▶ CONSIGNA
Responde, a partir del texto sobre la tradición:
(a) ¿Desde hace cuánto tiempo maneja quien escribe ideas insistentes sobre el concepto de tradición?
(b) ¿De qué renegó desde chiquito?
(c) ¿Con qué conceptos más sofisticados se sintió como en casa?

▶ TEXTO DE ORIGEN
• • • •

Desde hace algunos meses, estoy manejando algunas ideas insistentes sobre el concepto de tradición, que necesito empezar a dejar anotadas. Y, como siempre, el trabajo ante esa situación es darle forma a todas esas sensaciones.

    En líneas generales, siempre le escapé a la tradición como a alguna especie de peste. Y es que siempre tuve, incluso en la más plena ignorancia sobre el asunto, un espíritu incuestionablemente moderno. Desde chiquito renegué de la religión y el comportamiento acrítico, y nada me parecía más espectacular que las vanguardias. Con el paso de los años me fui encontrando con conceptos mucho más sofisticados, como la idea del dogma, o la idea misma de la ciencia en términos técnicos. Allí, me sentí como en casa. Pero frente a innumerables eventos y fenómenos contemporáneos o tal vez recientes de orden político y social, me veo en la necesidad de repensar mi posición al respecto de la tradición.

• • • •

▶ EXTRACTOS DEL MATERIAL
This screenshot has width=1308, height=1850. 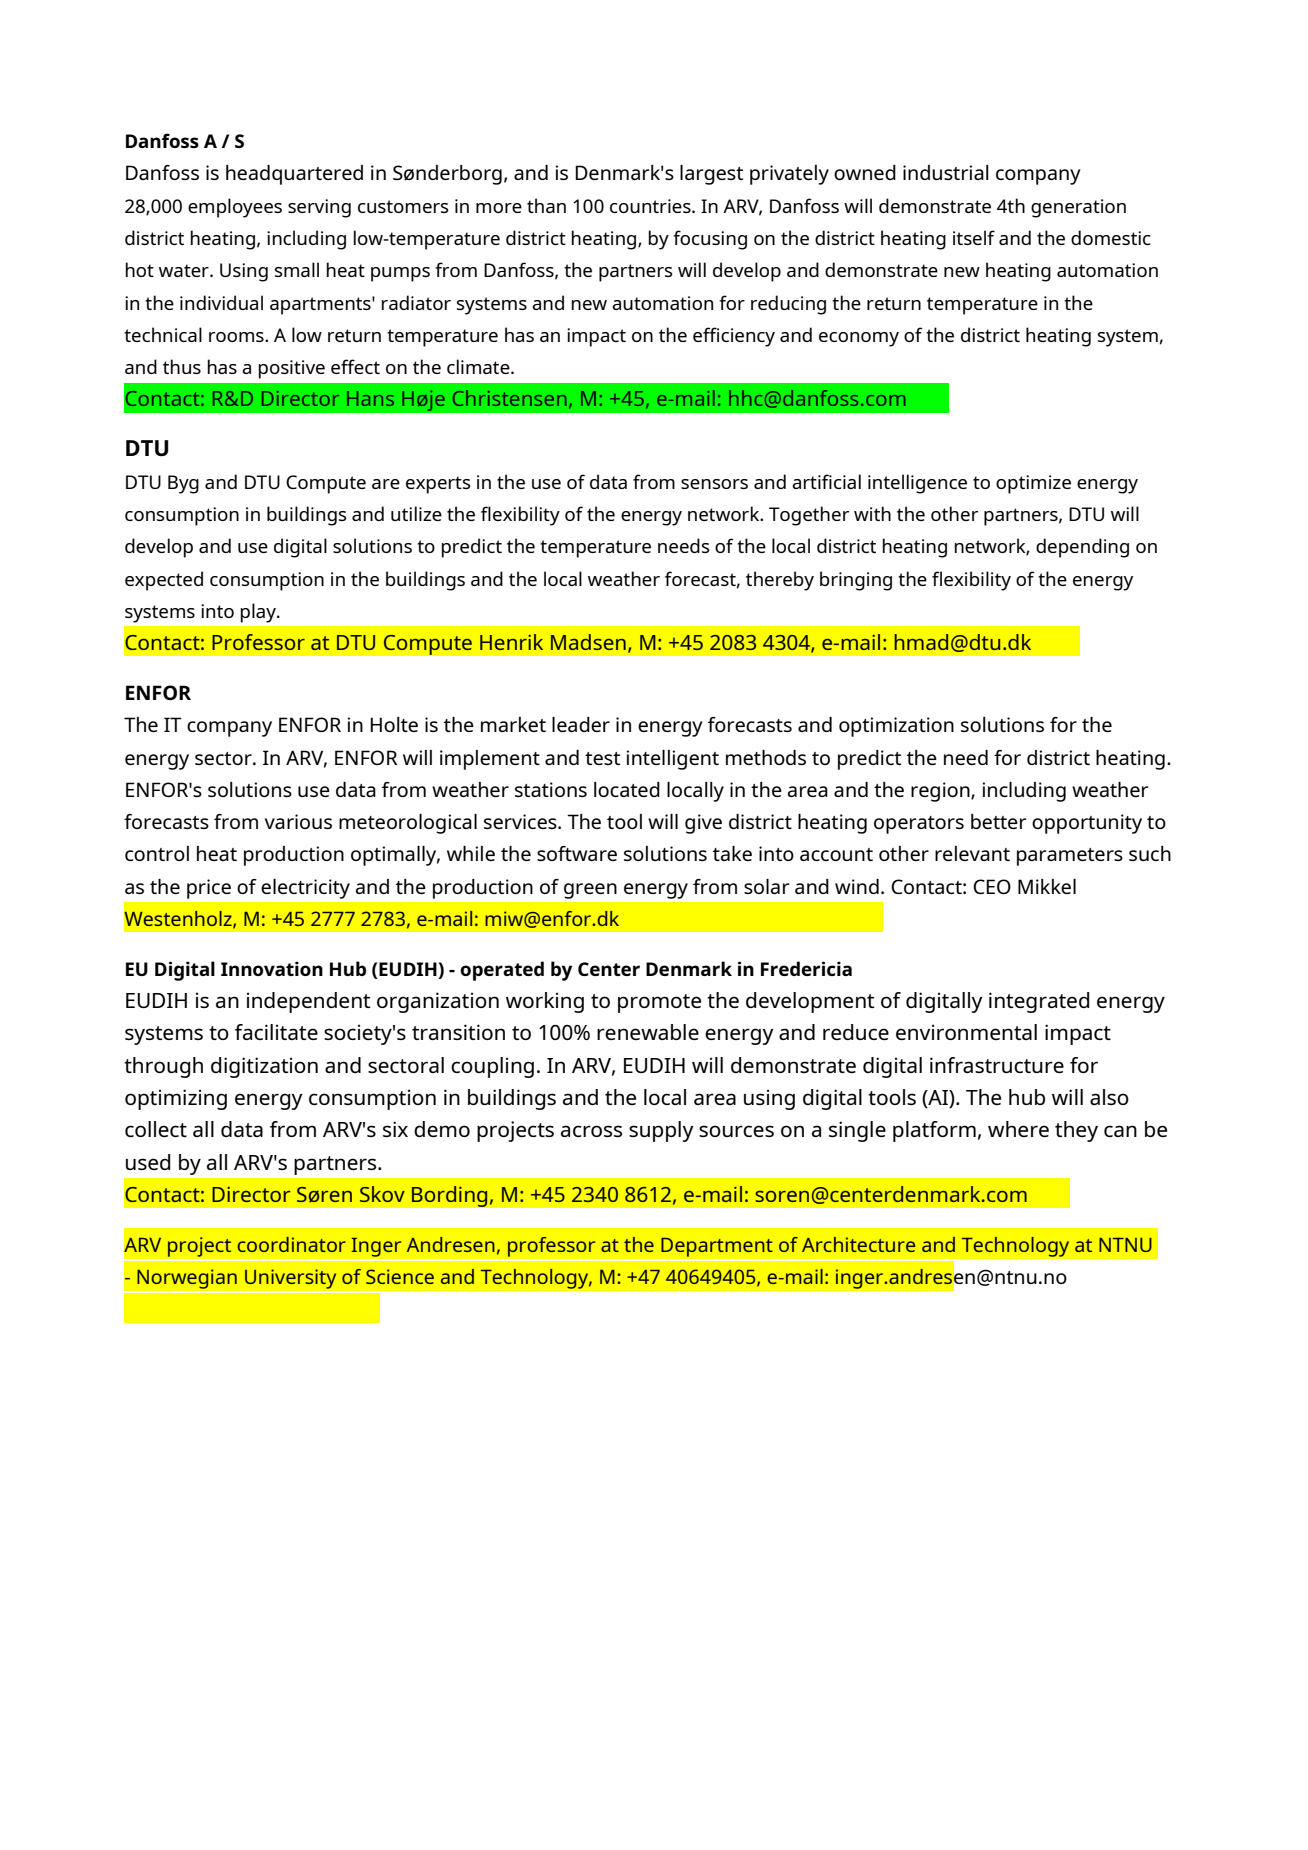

• • • •

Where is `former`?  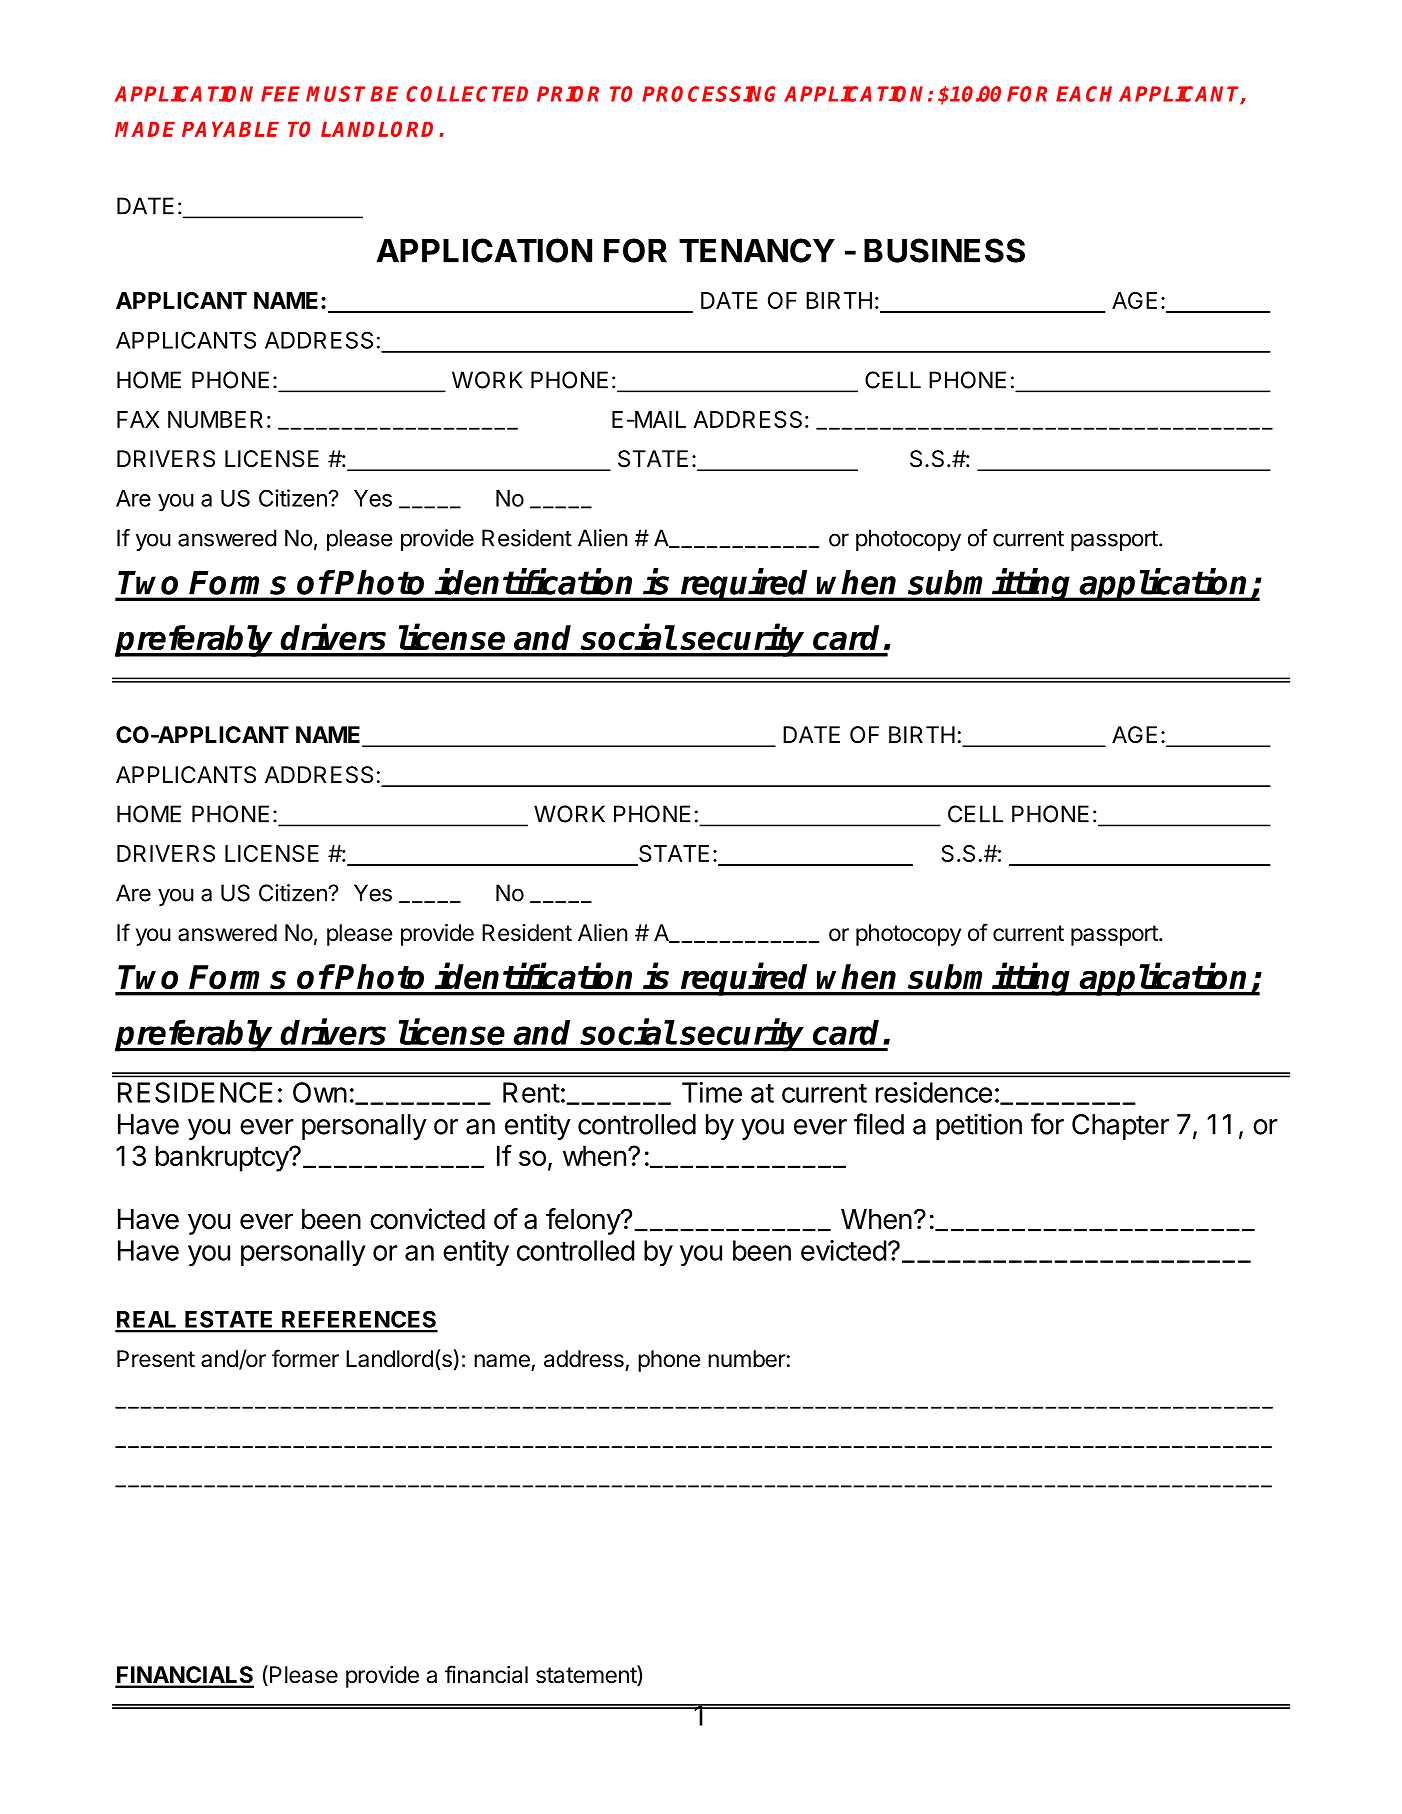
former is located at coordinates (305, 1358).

• • • •

▶ RESPUESTA
(a) Desde hace algunos meses.
(b) De la religión y el comportamiento acrítico.
(c) Con la idea del dogma y la idea misma de la ciencia en términos técnicos.